Open educational resources have replaced many large, expensive textbooks. Online education has stepped in to provide an alternative to traditional brick-and-mortar colleges with their leafy quads. And faculty have all but left chalkboards behind with the advent of new and emerging digital tools. But colleges aren't stopping innovation there. Many are using predictive analytics to educate and support students.
Predictive analytics—using years of historical data about hundreds of thousands of students to predict future events—are making it easier and faster for colleges to decide which students to enroll and how to get them to graduation. Big data—huge amounts of information stored in one place—bolsters those approaches.
But big data decision-making may not be as innovative as imagined. That’s because it can contribute to discriminatory practices and institutional opacity, while also jeopardizing individuals’ privacy.
In and of itself, big data is not inherently bad. For example, it can identify students who need extra support, steer students in courses they will do well in, and provide digital tools that can customize the learning process for individual students. However, as Iris Palmer and I explore in our recently released paper, The Promise and Peril of Predictive Analytics in Higher Education: A Landscape Analysis, big data—which is still developed and analyzed by inherently biased human beings—raises ethical concerns.
Even the best educational implementations of big data are complicated. Consider, for example, the case of Austin Peay State University (APSU), a 4-year public university in Tennessee. APSU has a course recommender system that draws inspiration from Netflix, Amazon, and Pandora to match students with the courses and majors in which they are most likely to do well. It even predicts what grade students will receive. The tool does this by comparing over 100,000 past students’ grades with the transcripts of currently enrolled students. Now, more students are passing their classes including low-income students. Three other universities in Tennessee have adopted the system, helping reach over 40,000 students.
In many ways, then, this is a successful system. It is not, however, consequence free. Because recommender systems have no choice but to rely on past data to make predictions—which often include data like a student’s race, socioeconomic status, and gender—they can generate recommendations based on these factors. So if a college’s past data shows that minorities and low-income students don’t do well in math or science, recommender systems could suggest these students try English or history—even if they are aspiring mathematicians. Austin Peay’s system is less problematic because it doesn’t use students’ race, income, or gender to make predictions about what grade students will get—but many other systems do include such data.
There are other issues with colleges using big data. Often, it is not clear to those on campus why big data tools are used, how they were built (typically with private companies), or their limitations. For example, does a student predicted to get a C in Introduction to Engineering always mean they will get a C in subsequent Engineering classes?
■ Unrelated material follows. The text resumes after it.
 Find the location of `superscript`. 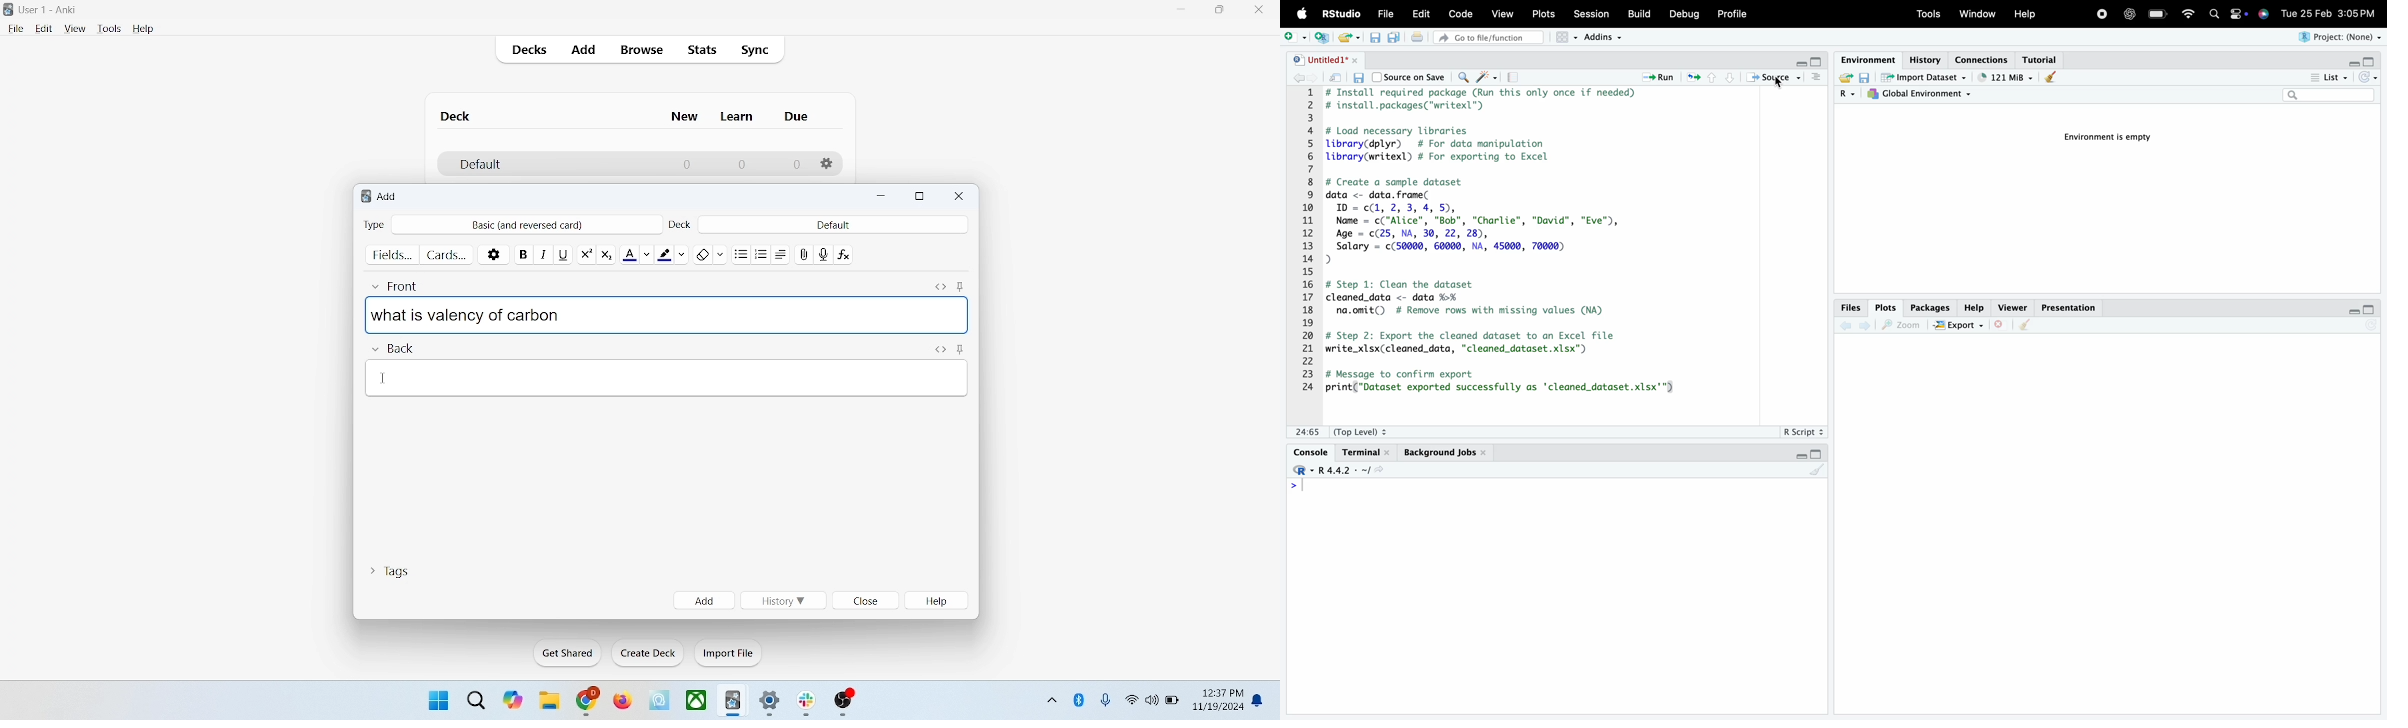

superscript is located at coordinates (586, 252).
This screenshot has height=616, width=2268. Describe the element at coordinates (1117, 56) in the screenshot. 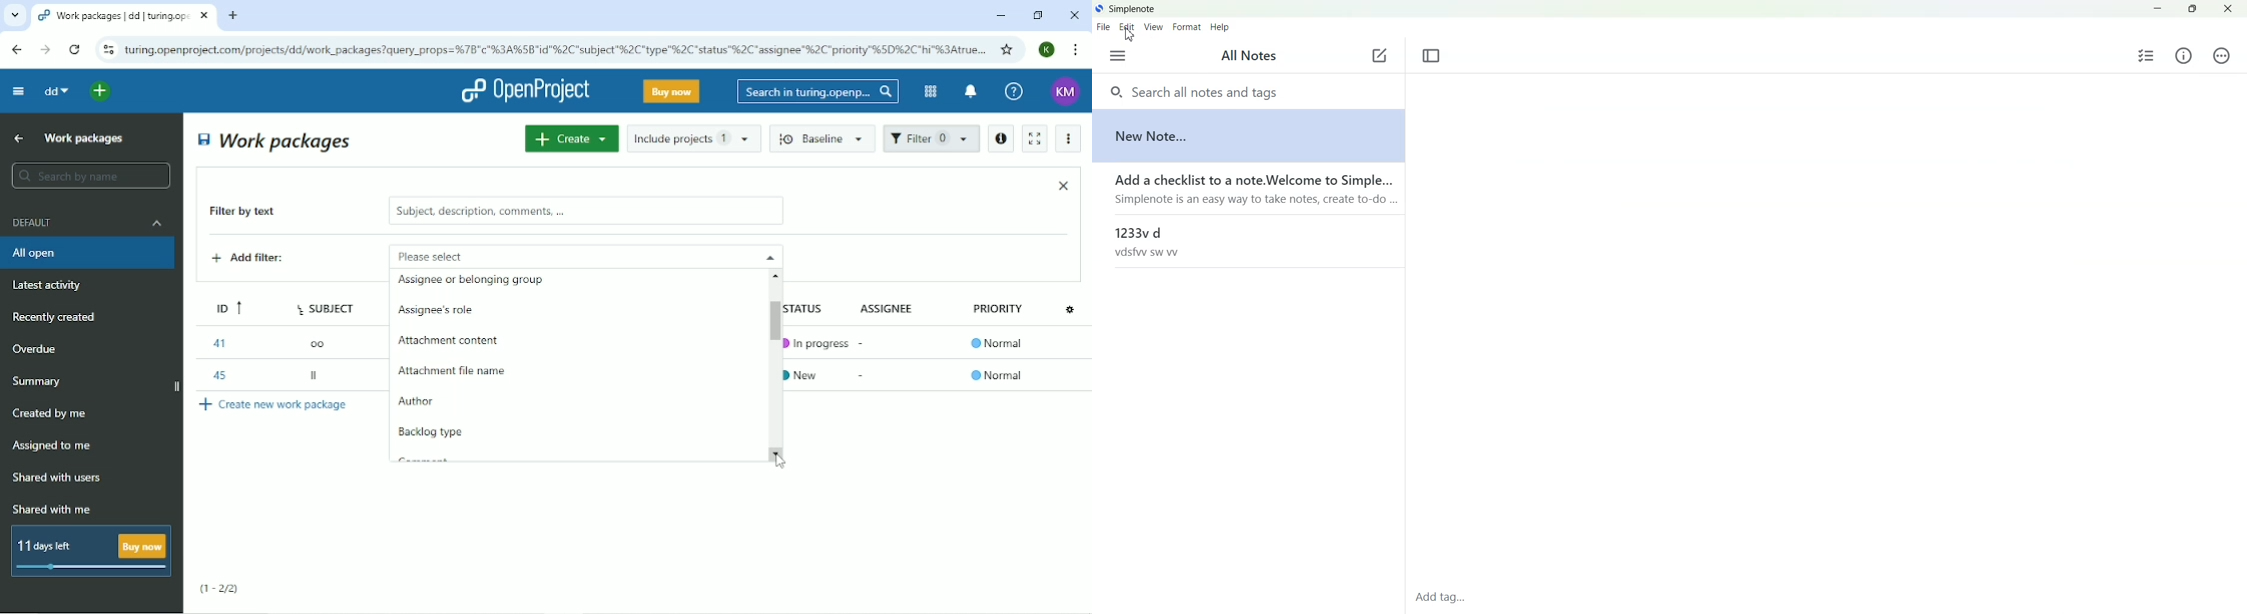

I see `Menu` at that location.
And, how should a college convene key staff to decide whether it should use a big data tool—and which tool in particular?
With tools capable of determining a student’s academic future, transparency should be front and center, never pushed into the background. And big data unfortunately also makes it harder to protect people’s privacy. As colleges collect more data to help students and colleges meet their goals, it may become less and less of a priority for colleges to make sure students and staff are aware of the many ways data on them is collected and mined for new information. Institutions often assume that upon enrolling or accepting employment, students and staff consent to analysis of their data. Since this may not necessarily be the case, a college risk students and staff feeling their privacy is infringed upon.
Colleges should be using technology to innovate—this is not in question. But how they’re using it, what the consequences of it may be, and how it impacts students of all backgrounds—that should be. We need to not only imagine higher education as innovative; we also need to interrogate what the imagined looks like in reality.